Imagine a founder who wants to disrupt traditional K-12 education to make the classroom environment more fun. They’d start by selling an education product through the school, hoping that students would eventually use it outside the classroom. The student uses the product in a standard classroom setting, but when school ends for the day or summer break, they continue to utilize it. 

I’ve seen this pattern more than a dozen times. Most only focus on monetizing through select schools and school districts—a highly efficient, scalable model. 

But if the founder wants to truly disrupt the traditional education model and help students, this model won’t work. Their features and roadmap will be dictated by the school’s administration which is fundamentally opposed to disrupting traditional education.

To be truly disruptive — and effective, the product has to work outside the system. This means it needs a revenue model that treats the student—and by extension, the parent(s)—as the customer instead of the school. This will drive features that encourage at-home and shared usage between the child and parent because it reinforces the value of the product to your buyer.

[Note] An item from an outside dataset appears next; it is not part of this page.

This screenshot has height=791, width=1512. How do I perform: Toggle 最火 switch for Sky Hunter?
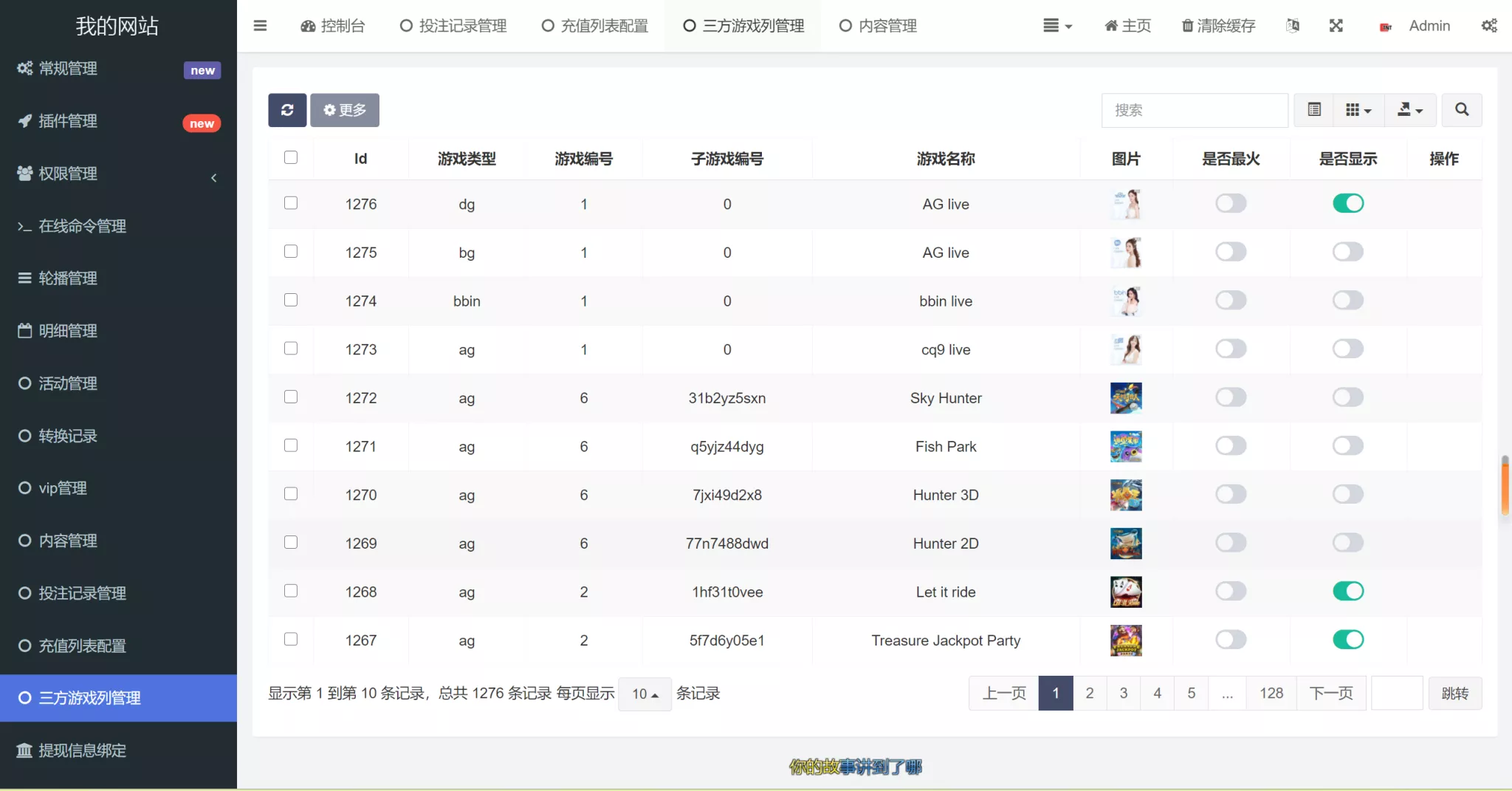(x=1230, y=397)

The two models can work in tandem, but the latter often gets dismissed because it may seem more challenging, less lucrative and less efficient as the channel approach. But by aligning the business model to the founder’s vision of disrupting education with the family in mind, more value will emerge over time. Rather than capturing one year of a student, they can monetize their usage for years.

My message to investors is to realize that good founders have compelling visions and a strong sense of mission. The best guidance you can provide is not convincing them of the best revenue model but finding one that maps to their vision. There is always more than one way to monetize a vision. The best ones aren’t determined by statistics, but by alignment with the founder and market.